--- start RECORD LIST ---

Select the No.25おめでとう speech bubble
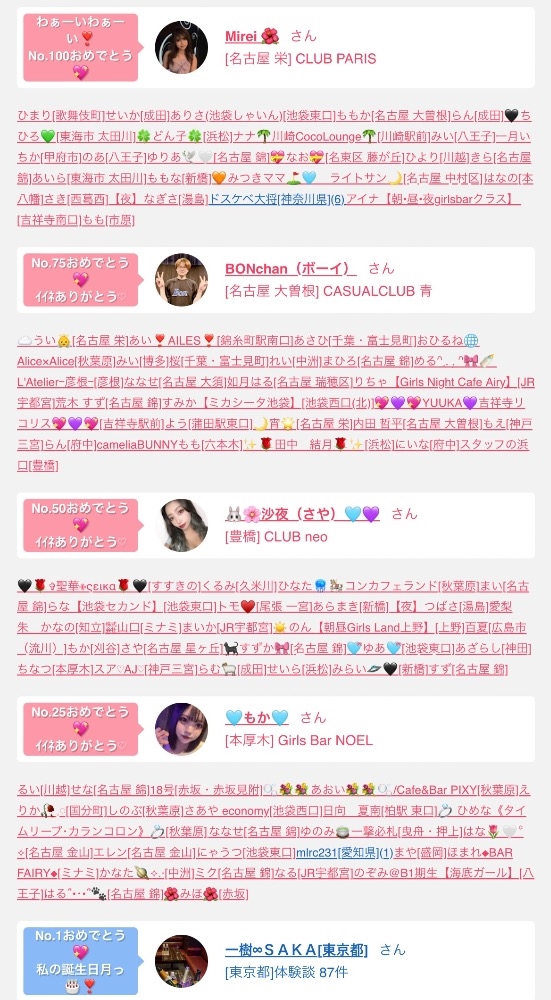Viewport: 551px width, 1000px height. [x=80, y=729]
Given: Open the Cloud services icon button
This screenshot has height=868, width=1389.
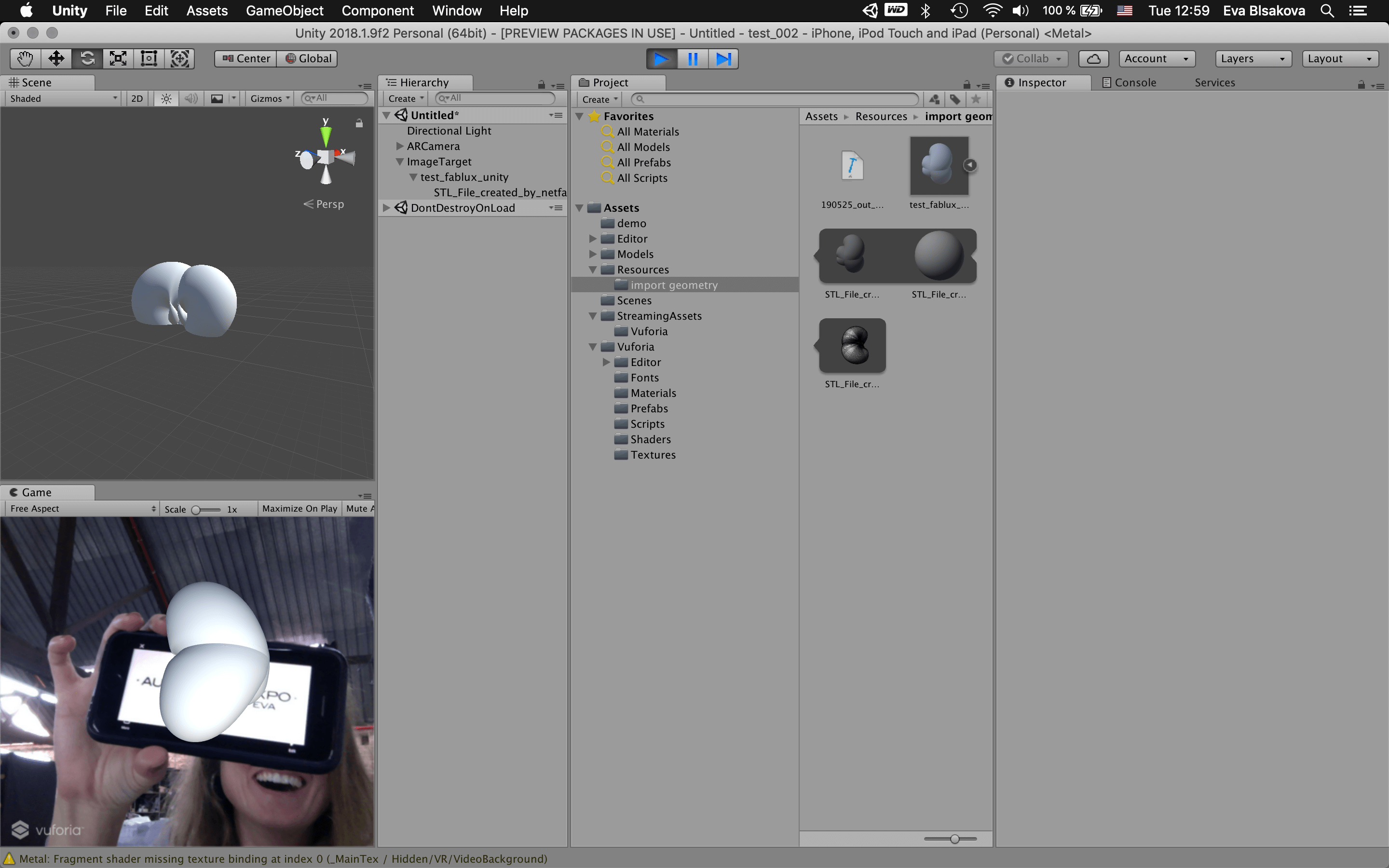Looking at the screenshot, I should tap(1093, 58).
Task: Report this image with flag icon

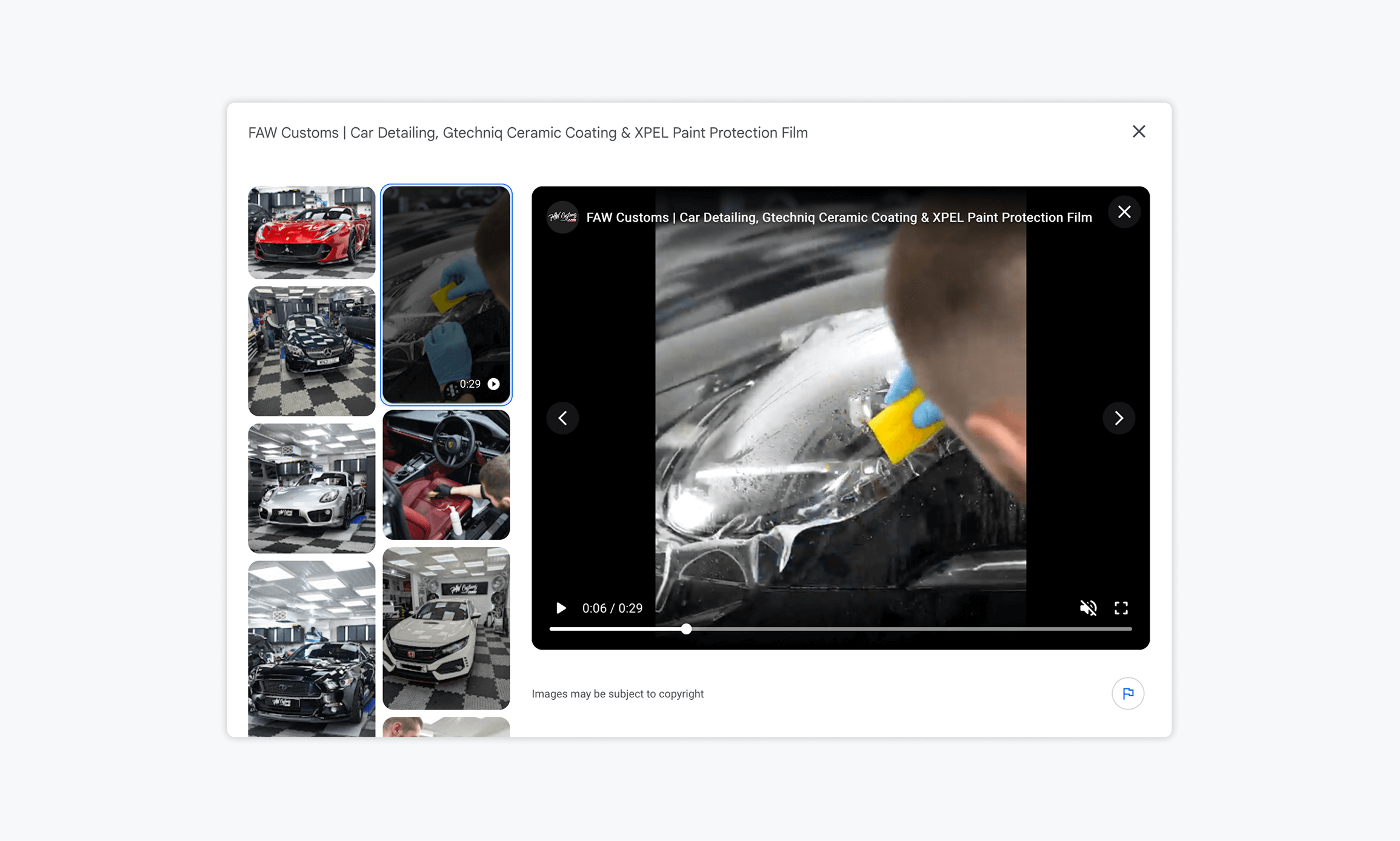Action: pyautogui.click(x=1127, y=693)
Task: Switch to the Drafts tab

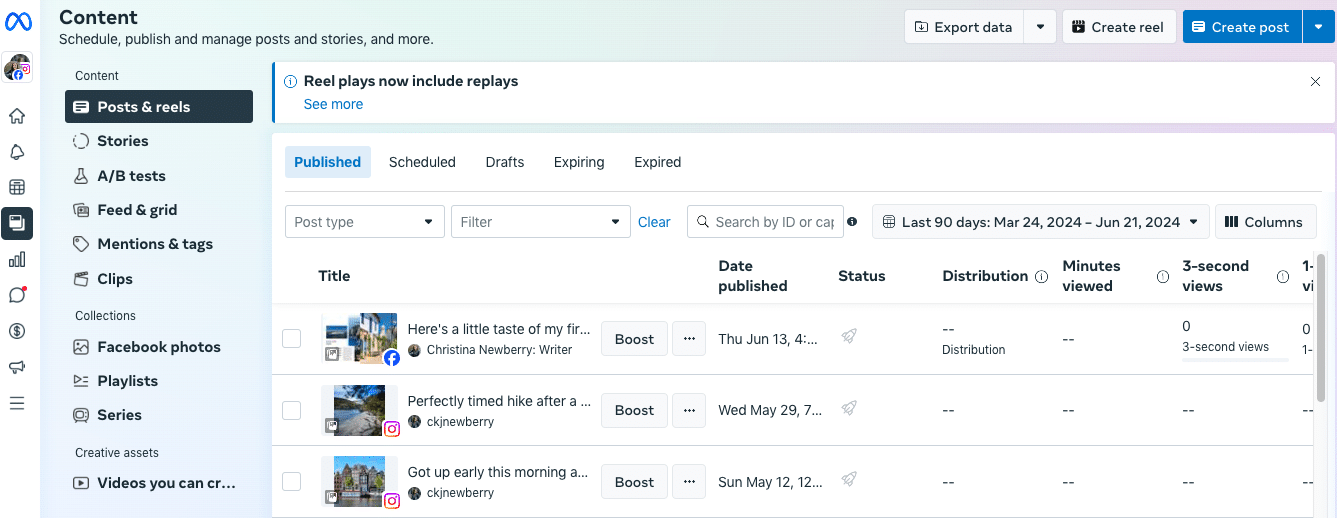Action: coord(505,162)
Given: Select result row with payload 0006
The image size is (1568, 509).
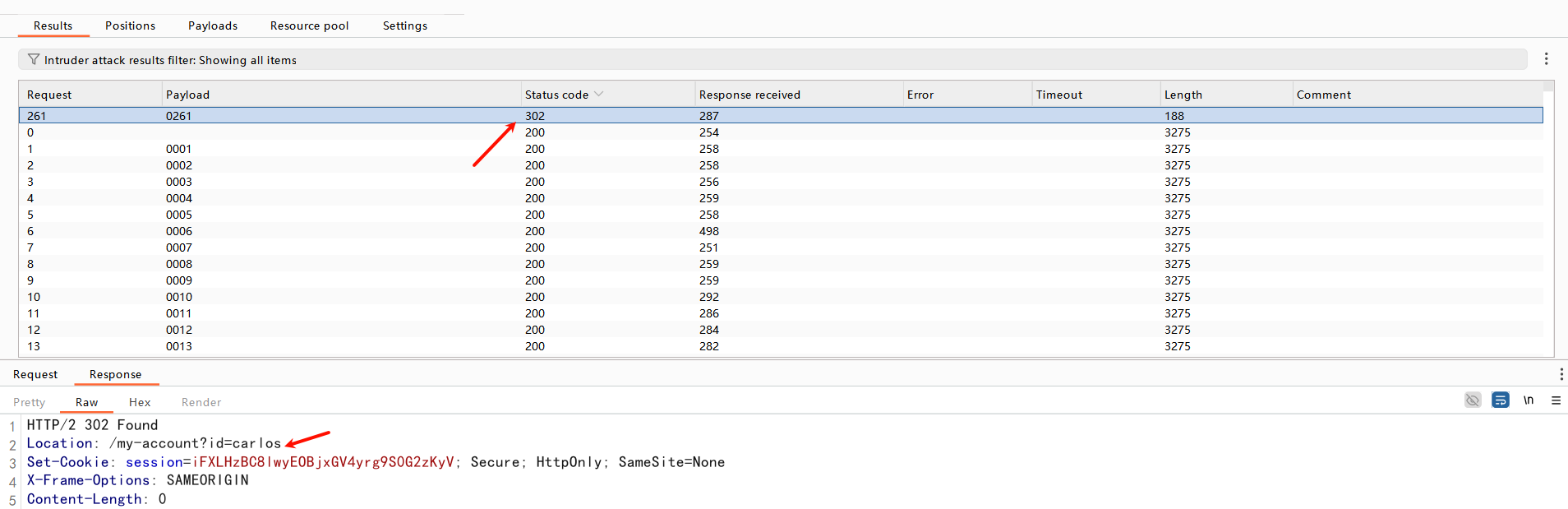Looking at the screenshot, I should pos(178,231).
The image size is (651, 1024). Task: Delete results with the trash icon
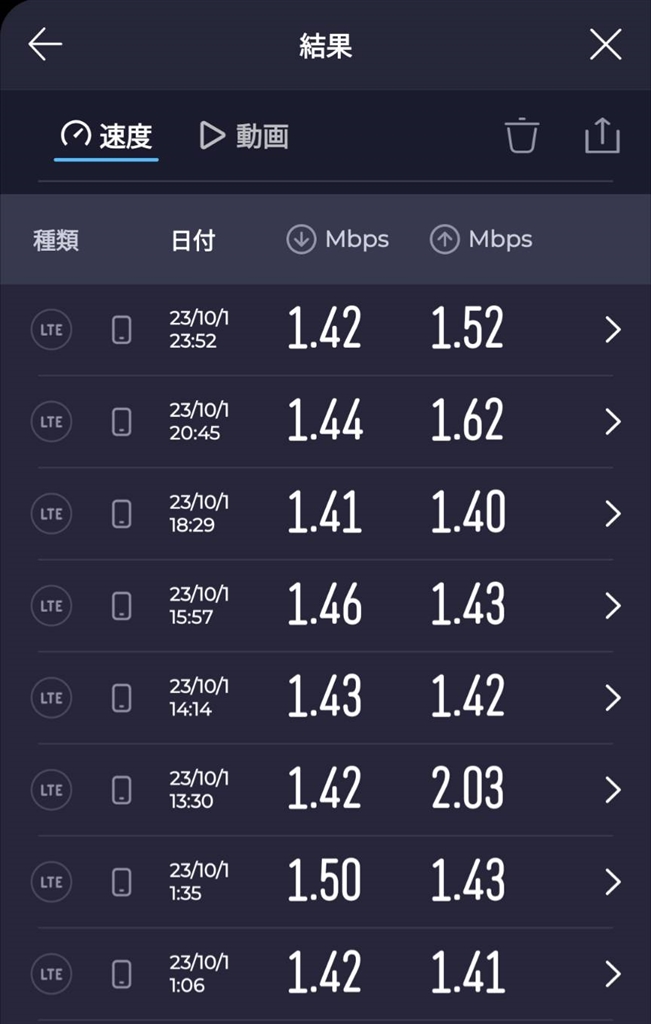point(522,135)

--- end RECORD LIST ---

# AIM
Please repeat the lines above, from the line containing "Given: Select result row with payload 0006" through the end of the entries, inclusive, leaving the pictures out.

# OUTPUT OF THE EXERCISE
Given: Select result row with payload 0006
The image size is (1568, 509).
Looking at the screenshot, I should pos(178,231).
The image size is (651, 1024). Task: Delete results with the trash icon
point(522,135)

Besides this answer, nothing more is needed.